F14: what replaces s-c-d?
John M Cavallo
johnc0102 at verizon.net
Sun Nov 14 15:46:16 UTC 2010
On Wednesday, November 10, 2010 12:09:33 pm you wrote:
> On Wed, 2010-11-10 at 16:57 +0000, Beartooth wrote:
> > By "s-c-d" I mean to abbreviate "system-config-display."
> >
> > I've been running three, sometimes four PCs, behind a series of
> >
> > KVM switches, against an HP w2207h monitor, which is a flat panel
> > 1680x1050, for some years and several Fedora releases.
> >
> > Fedora's releases have always had troubles; as, I think, would
> >
> > any other OS, since the PCs are generally two to seven years old: at
> > least one of them was built before any such resolution as 1680x1050 had
> > been invented. (The monitor can compensate down to 1280x1024, or a little
> > farther -- if the PC can send that, the monitor can stretch it to fit.)
> >
> > The troubles have gotten better but are not quite clear gone.
> >
> > They've gotten down to this: on some but not all PCs, the cursor showing
> > on the screen is a couple millimeters higher than the mouse thinks; and
> > some displays' windows cannot be sized nor moved so as to make their
> > bottom lines clickable, or even visible.
> >
> > The big hammer used to be to take each PC in turn out from behind
> >
> > the KVM switch, connect it alone directly to the keyboard, mouse, and
> > monitor; and use system-config-display.
> >
> > That would get everything close enough for the monitor to be able
> >
> > to handle the difference.
> >
> > But now I get :
> > [root at Hbsk1 ~]# system-config-display
> > Command not found.
> >
> > Telling yum to install it fails.
> >
> > [root at Hbsk1 ~]# yum install system-config-*
> >
> > finds what I have, and installs a lot more; but system-config-display is
> > not among them.
> >
> > What can I use? This constantly clicking on the wrong place is
> >
> > beginning to resemble the classic water torture ....
>
> Not quite as gui-friendly, but you can get X itself to generate a
> xorg.conf configuration file:
>
> X -configure :1 # the :1 avoids conflicts with existing X server if any
>
> You can review /root/xorg.conf.new to see if the options are to your
> liking. To install it:
>
> mv /root/xorg.conf.new /etc/X11/xorg.conf
>
> -Chris
Another user-surley method is to use xrandr. You can experiment with it from
the command line, and then install it in a file in /etc/X11/xinit/xinitrc.d/.
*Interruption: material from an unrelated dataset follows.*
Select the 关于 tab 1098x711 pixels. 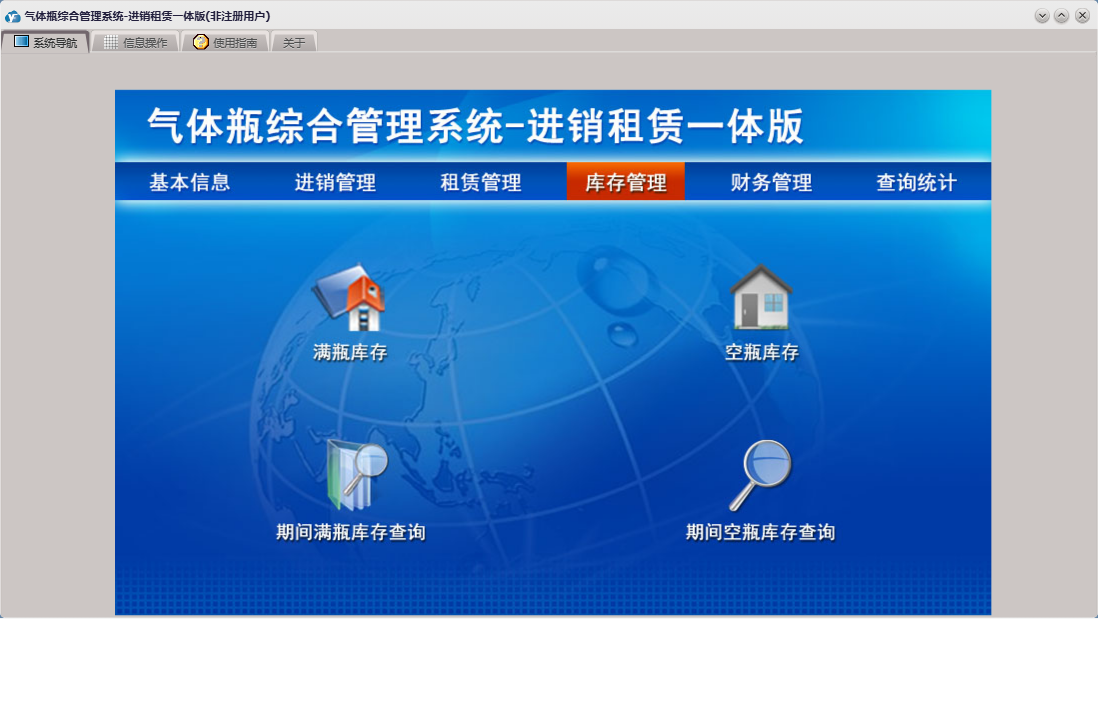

I have two monitors, one of which doesn't report the EDID, and I wanted to use
them in a side by side. By runn ing xrandr from the command line, I was able
to determine the names of the two devices. I used the --addmode option to add
a new size option for the ancient monitor, and the --output option to use it.
I kept playing around with it until I got what I wanted. I was then able to
create an executable file, 99-xrandr, in the above directory containing:
#!/bin/bash
xrandr --addmode VGA-0 1280x1024
xrandr --output DVI-0 --mode 1680x1050
xrandr --output VGA-0 --mode 1280x1024 --right-of DVI-0
In KDE you can put the file in a user's start up file area ~/.kde/Autostart, I
am not familar with the location that gnome would want it.
In one system I had to use --newmode to create the 1280x1024 mode, but I don't
have that file avaliable on this computer (also it was on Fedora 8).
- John.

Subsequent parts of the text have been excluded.